Safety-critical systems, whose failure could lead to catastrophic consequences, are everywhere. Not only environments with high-risk functions, e.g., nuclear power plants, are safety-critical systems. Our vehicles, medical devices that perform different kinds of treatments, airplanes, and industrial robots, are also safety-critical systems. The more harm the system can cause, the more careful the system has to be designed, implemented, and maintained. By following practices of reasonable care, typically collected within industry standards, manufacturers demonstrate that they aim at preventing safety-critical systems from failing or causing various types of damage. Thus, compliance with standards, especially safety standards, is a must-do for manufacturers of safety-critical systems.
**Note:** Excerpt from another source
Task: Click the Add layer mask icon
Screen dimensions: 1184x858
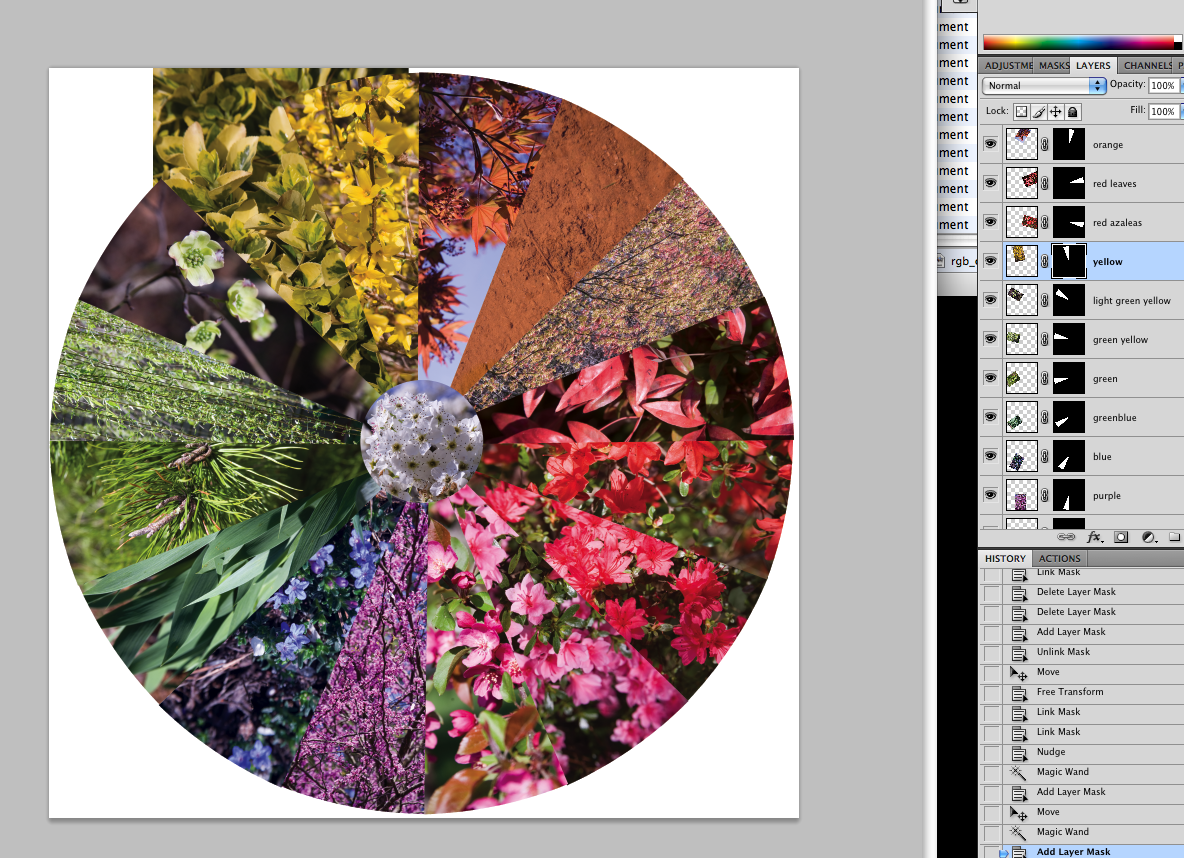Action: [x=1120, y=537]
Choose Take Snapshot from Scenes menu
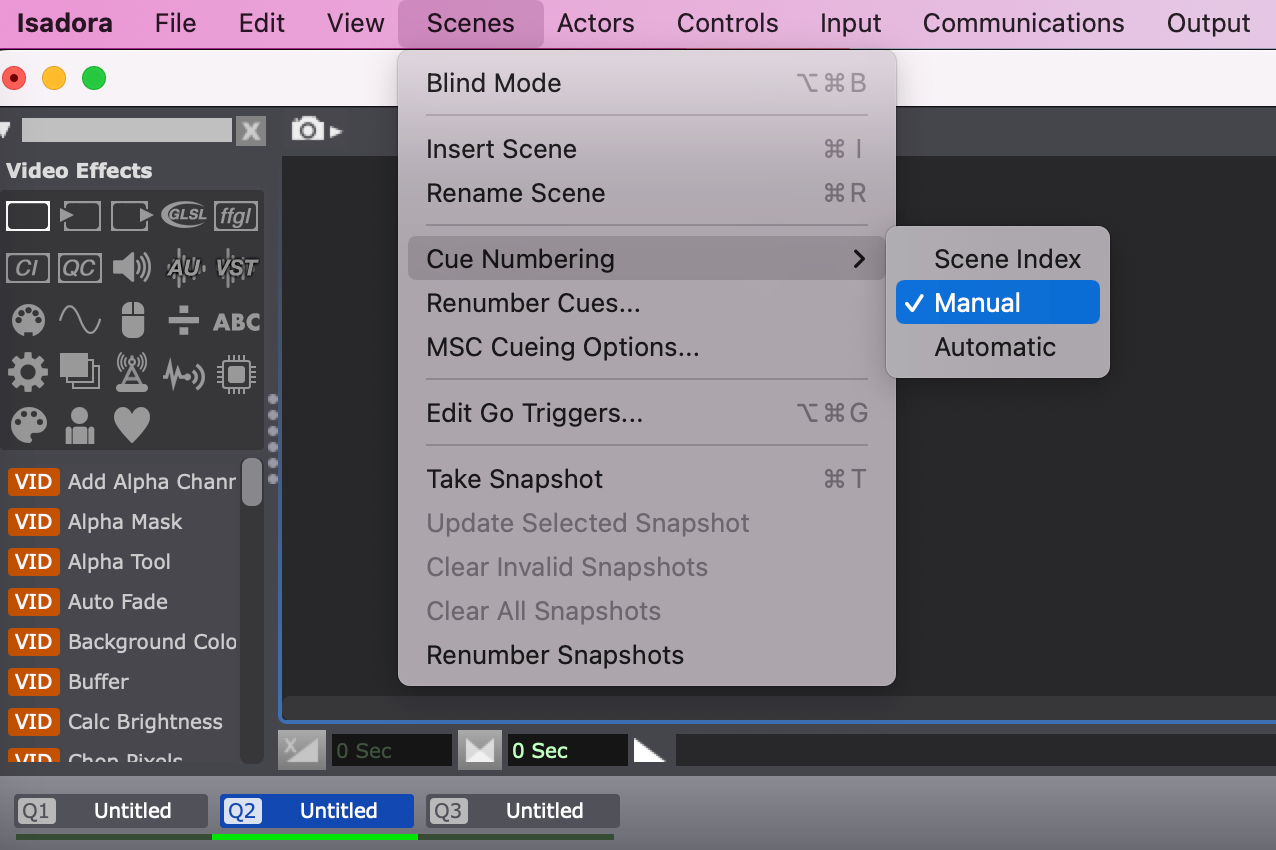This screenshot has width=1276, height=850. pyautogui.click(x=515, y=479)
Industry standards often adopt a prescriptive approach, which focuses on process-related requirements. To comply with such standards, manufacturers have to carefully prepare process plans that properly address the applicable requirements. A compliant process plan should include the sequence of tasks mandated by applicable standards as well as the resources allocated to such tasks, e.g., personnel, work products, required tools, and methods, which are also framed with key properties. The planning task could be supported by checking that planned processes fulfill the properties set down by standards at given points.
Compliance checking of process plans is rarely done for just one standard. In automotive, for instance, it is recommended that manufacturers follow at least standards for functional safety, cybersecurity, and software process improvements. Manufacturers also need to perform tailoring, i.e., select and modify requirements depending on the individual project. In safety standards, tailoring is often performed by taking into account existing safety criticality levels. Moreover, new versions of the standards, which are frequently released, demand recertification. In addition, compliance checking is not only done to one process plan. Companies commonly need to plan several processes simultaneously. Consequently, it is not easy to manually check that process plans comply with the requirements of standards.
Automated compliance checking could help process engineers in such organizations to detect compliance violations and enforce compliance at planning time. Thus, the main goal of this dissertation is to facilitate automated compliance checking of the process plans used to engineer safety-critical systems against the standards mandated (or recommended) in the safety-critical context. To reach our goal, we adopt modern methods and tools, adapt them by mainly focusing on software and risk analysis process plans, and contribute to the state-of-the-art as follows:
1. We identify aspects that make compliance checking of process plans demanding and formulate requirements for a technical solution to these problems.
2. We introduce ACCEPT (Automated Compliance Checking of Engineering Process plans against sTandards), an iterative and comprehensible framework for supporting process engineers to check and enforce process plan compliance.
3. We propose mechanisms for facilitating the creation and reuse of the specifications required to check process plan compliance.
4. We investigate the significance of our proposed solutions by applying different validation mechanisms. As a result, our solutions show to be useful to support process engineers in the compliance checking tasks required during process planning.
This dissertation's contributions aim at planting the seeds for the future development of tools that support process engineers moving towards automated compliance checking practices.